I've been told to make some changes that would have been pretty bad in the past. For example, one guy in Uni really didn't like that I was making a modern-setting Fantasy story because he felt that was overdone, and his suggestion to "fix" my comic was to...er....make it steampunk (yeah because Steampunk totally wasn't overdone in the mid 00s lol). Or for an example of where there was an actual issue bigger than "this one guy personally doesn't like that setting", my readers often used to complain that they were struggling to tell who I intended to look male or female. Okay, that's a fair complaint looking at my older work. The problem was that the fix they suggested was to give female characters bigger boobs and prominent eyelashes and to make them more delicate with exaggerated curves and more "girly" clothes.... looked.....bad. Worse, it felt bad; just getting told "the only way you can make good work is to stop being you" is just an all round crappy experience and it really shook my confidence.
So how did I fix the problem in the end? The problem was a real one, but the answer wasn't "big boobs and eyelashes", it was in how I give my figures and faces (on all sexes and genders of characters) volume and depth. Studying some good books and looking at the artists who influenced my work and how they fix the problem and fixing it myself in the way I wanted to fix it. Not ignoring the problem existed and saying "but it's my styleeee!", but making the changes based on how I wanted my work to look and while maintaining a visual identity I felt was "still me".

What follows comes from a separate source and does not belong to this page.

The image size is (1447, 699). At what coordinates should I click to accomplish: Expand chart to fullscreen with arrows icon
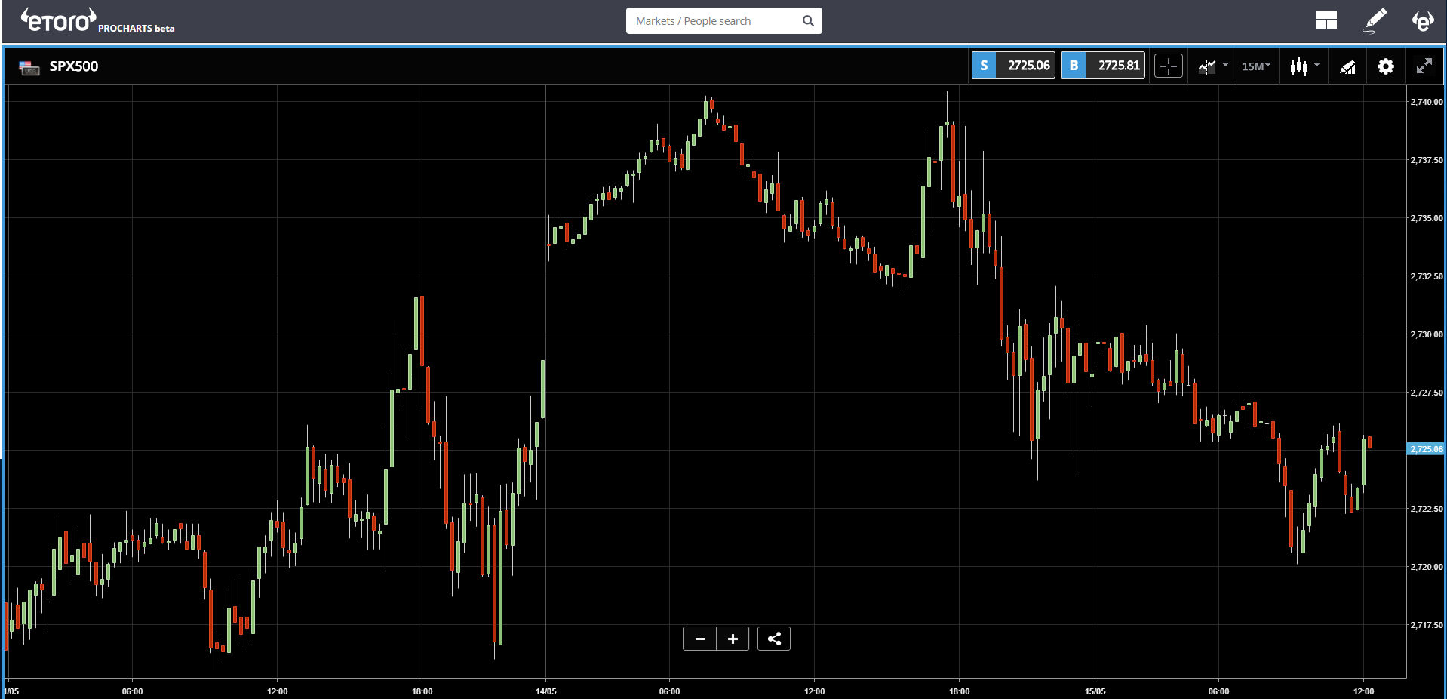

Ultimately yes, your style will evolve over time as you improve, integrate new techniques, pipelines and your understanding of how light, shadow, mass and motion work grows from study and experience, but it should evolve on your own terms. Don't completely change or reinvent the identity of your work (unless you want to. There's no shame in an image change if that's what the creator wants), but rather evolve towards making it the best version of your style; keep everything you love and just tweak the areas that could be better in a way that fits in with the things you love.

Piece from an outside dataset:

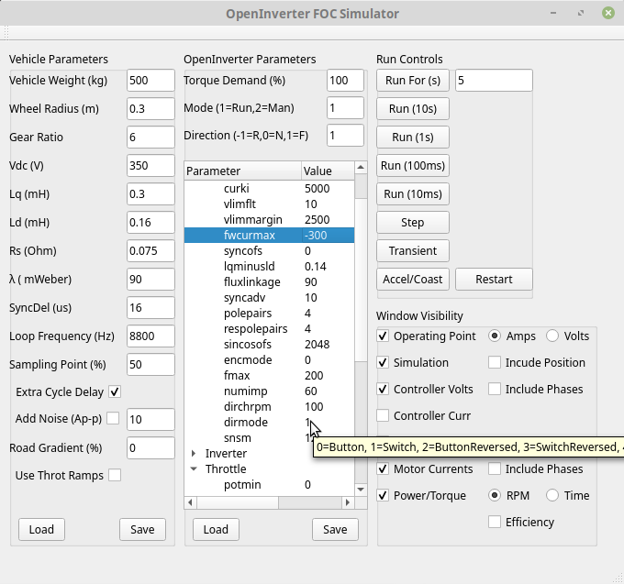Click the Value column header
This screenshot has width=624, height=584.
click(326, 171)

Also: You do not have to please people who don't like you or your work! The only opinions that are truly important are those of people who do like your work or who might potentially like it (because they like similar stuff or fall in your target market) but are finding it hard to get into or are put off by lack of polished presentation or similar. You don't have to give a rat's arse what this ex friend guy said. He's not reading your work. Chasing the approval of people who will only like your work if you change it beyond recognition into something you wouldn't feel happy with just isn't worth it. If somebody doesn't want to read Errant because the art style is weeby or they think the colours are too bright or the ladies aren't hot enough or it's "too cheesy"... I don't care. I 100% do not care, they can go read something else, because changing these aspects that a bunch of my existing readers like to appease a person who currently doesn't like the comic at all isn't worth it.